Деньги как стимул давно утратили в его глазах свою ценность. Политических амбиций Завальнюк был начисто лишен, и слава богу! Семья… Все эти годы он привык задвигать семью на задний план — и добился своего: жена и дочь давно научились обходиться без него. На периферии мировых экономических катаклизмов они выстроили свой мирок и жили в нем своей мелкой, тихой, кухонной жизнью, не мешая отцу жить своей. Московская квартира и загородная резиденция были устроены ими на свой вкус и лад. Пока рабочий день Егора Ильича составлял десять-двенадцать часов, он этого не замечал, как не замечал и того, что дочь незаметно выросла, а жена постарела. За двадцать лет совместной жизни Егор Ильич настолько привык к облику подруги жизни, что не испытывал к ней никаких волнующих чувств. Случайные связи не заполняли пустоту, потому что были бессодержательны. Но и заполнить внутренний вакуум приобщением к великому и вечному оказалось делом непростым. Поначалу Стасу казалось, что Завальнюк вообще лишен каких-то эмоциональных переживаний. Бывают же люди, начисто лишенные музыкального слуха, про которых говорят, что им медведь на ухо наступил, или дальтоники, которым что на Сикстинскую мадонну смотреть, что на плакат «Не болтай!»
После двух-трех выходов с Завальнюком в свет литсекретарь даже возроптал на судьбу, решив, что Завальнюку медведь не то что на ухо, а на всю душу наступил и здорово по ней потоптался. Как в народной песне поется «убита дорожка каблучками», так у него «убита» душа, вытоптана, выжжена, и ничего на ней не растет и не всходит.
Тем не менее Стас составил ему культурную программу, и Егор Ильич начал обстоятельно, как все в своей жизни делал, «повышать культурный уровень».
Доповышался до того, что однажды Стас увидел, как этот человек плачет…
Они ездили в «Иллюзион» на итальянский фильм «Кинотеатр «Парадизо». Стас не сразу уговорил Завальнюка посетить кино — почувствовать разницу между фильмом, посмотренным по видео, и фильмом, увиденным на большом экране. Как раз незадолго перед тем между ними произошла баталия по поводу того, как отсматривать программную киноклассику: Егор Ильич настаивал на том, что будет смотреть фильмы дома на видео, в свободное от работы время, по методу: «Полчасика перед ужином, завтра досмотрю конец». Стас доказывал, что это так же неприемлемо, как питаться «Завтраком туриста» и уверять, будто знаешь вкус настоящего шницеля по-венски. И говорить не стоит, кто вышел победителем из баталии: Егор Ильич, кто же еще! Спорить с ним то же самое, что добровольно кинуться под танк, удовольствие не из приятных. Но на посещение «Иллюзиона» Завальнюк все же согласился — продемонстрировал снисхождение победителя к проигравшему.
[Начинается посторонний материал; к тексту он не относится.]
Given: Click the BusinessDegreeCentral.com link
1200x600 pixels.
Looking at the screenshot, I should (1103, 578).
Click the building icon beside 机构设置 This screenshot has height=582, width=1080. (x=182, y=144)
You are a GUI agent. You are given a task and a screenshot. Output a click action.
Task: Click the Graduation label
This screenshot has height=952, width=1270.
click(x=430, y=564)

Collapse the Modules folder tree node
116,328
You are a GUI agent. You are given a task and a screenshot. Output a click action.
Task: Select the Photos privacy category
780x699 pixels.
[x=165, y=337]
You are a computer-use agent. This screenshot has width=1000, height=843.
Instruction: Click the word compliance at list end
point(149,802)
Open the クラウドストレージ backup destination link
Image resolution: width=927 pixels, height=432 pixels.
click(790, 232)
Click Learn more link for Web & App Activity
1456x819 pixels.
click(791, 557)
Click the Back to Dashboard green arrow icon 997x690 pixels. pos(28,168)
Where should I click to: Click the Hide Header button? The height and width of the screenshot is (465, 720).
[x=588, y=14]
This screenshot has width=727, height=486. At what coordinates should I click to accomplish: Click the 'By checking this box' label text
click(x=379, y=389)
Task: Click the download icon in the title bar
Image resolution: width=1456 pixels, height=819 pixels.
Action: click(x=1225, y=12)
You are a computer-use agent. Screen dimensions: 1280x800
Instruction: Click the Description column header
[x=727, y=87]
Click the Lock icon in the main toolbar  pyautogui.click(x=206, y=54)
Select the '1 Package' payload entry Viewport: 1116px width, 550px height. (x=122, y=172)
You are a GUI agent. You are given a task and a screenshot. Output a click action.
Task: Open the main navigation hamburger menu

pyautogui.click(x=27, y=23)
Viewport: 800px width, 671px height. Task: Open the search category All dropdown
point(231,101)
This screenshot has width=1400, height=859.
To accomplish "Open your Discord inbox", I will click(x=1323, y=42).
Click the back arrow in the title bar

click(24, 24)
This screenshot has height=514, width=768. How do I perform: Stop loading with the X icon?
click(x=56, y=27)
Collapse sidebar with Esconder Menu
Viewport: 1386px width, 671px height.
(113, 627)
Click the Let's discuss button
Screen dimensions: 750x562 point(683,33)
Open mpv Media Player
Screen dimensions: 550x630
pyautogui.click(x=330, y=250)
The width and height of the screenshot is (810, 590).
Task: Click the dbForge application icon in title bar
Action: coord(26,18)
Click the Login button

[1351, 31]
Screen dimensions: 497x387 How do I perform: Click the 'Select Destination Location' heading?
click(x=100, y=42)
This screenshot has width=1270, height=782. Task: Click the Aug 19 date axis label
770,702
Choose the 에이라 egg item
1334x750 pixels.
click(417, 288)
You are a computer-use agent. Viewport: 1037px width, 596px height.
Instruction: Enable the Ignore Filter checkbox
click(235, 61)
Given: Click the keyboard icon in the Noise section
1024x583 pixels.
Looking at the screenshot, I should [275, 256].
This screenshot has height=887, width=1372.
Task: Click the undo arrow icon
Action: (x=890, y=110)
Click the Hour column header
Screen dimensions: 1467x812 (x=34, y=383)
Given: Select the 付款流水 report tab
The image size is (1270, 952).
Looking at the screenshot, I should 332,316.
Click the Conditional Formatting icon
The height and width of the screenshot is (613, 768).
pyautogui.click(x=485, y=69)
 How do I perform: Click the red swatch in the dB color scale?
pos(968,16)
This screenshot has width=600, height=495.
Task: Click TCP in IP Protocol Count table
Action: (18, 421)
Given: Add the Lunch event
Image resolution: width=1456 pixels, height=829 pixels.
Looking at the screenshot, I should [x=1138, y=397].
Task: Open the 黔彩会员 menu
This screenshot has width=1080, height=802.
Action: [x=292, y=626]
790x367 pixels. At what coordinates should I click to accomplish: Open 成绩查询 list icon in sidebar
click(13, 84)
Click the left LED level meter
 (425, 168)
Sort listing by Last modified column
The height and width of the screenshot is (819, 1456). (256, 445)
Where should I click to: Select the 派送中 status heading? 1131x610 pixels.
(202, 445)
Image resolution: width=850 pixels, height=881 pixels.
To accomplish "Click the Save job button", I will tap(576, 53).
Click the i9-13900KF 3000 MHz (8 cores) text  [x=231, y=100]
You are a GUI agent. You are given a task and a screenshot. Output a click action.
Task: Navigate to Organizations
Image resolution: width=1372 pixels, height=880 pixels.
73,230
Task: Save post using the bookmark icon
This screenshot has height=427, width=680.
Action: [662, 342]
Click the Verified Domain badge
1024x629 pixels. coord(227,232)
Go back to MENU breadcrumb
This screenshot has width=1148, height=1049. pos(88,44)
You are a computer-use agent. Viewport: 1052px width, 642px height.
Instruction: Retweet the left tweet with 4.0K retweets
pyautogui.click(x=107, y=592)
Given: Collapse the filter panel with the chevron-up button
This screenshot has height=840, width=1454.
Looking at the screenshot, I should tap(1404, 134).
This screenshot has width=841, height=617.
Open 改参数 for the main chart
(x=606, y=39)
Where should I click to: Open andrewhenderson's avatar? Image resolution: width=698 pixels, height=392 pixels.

Шеф не был в кино с той самой поры, когда еще студентом ухаживал за своей будущей женой. Оказавшись в зале, он почувствовал знакомое каждому с детства волнение: когда же погаснет свет? Фильм оказался длинный, и Стас запереживал, что история про маленького мальчика из послевоенного итальянского городка не удержит Завальнюка от дум о работе. Когда шеф ерзал в кресле, литсекретарь опасался, что сейчас он поднимется и по ногам зрителей попрется к выходу, — с него станется!
Наконец — финал. Знаменитый финал «Кинотеатра «Парадизо». Главный герой получает в наследство от старого киномеханика обрезки пленок со сценами поцелуев, вырезанных по соображениям морали из послевоенных кинофильмов. И вот, сидя в кинозале, герой смотрит фильм, склеенный из одних поцелуев, фильм со старыми, давно забытыми послевоенными кинозвездами, и жалеет о своей внешне успешной, но духовно загубленной жизни.
Стас осторожно покосился на Завальнюка, проверяя, не уснул ли шеф в кресле? Что-то подозрительно тихо он себя ведет, не пыхтит и не ерзает. И совершенно неожиданно для себя в отсвете экрана он увидел, что по щекам Егора Ильича бегут слезы.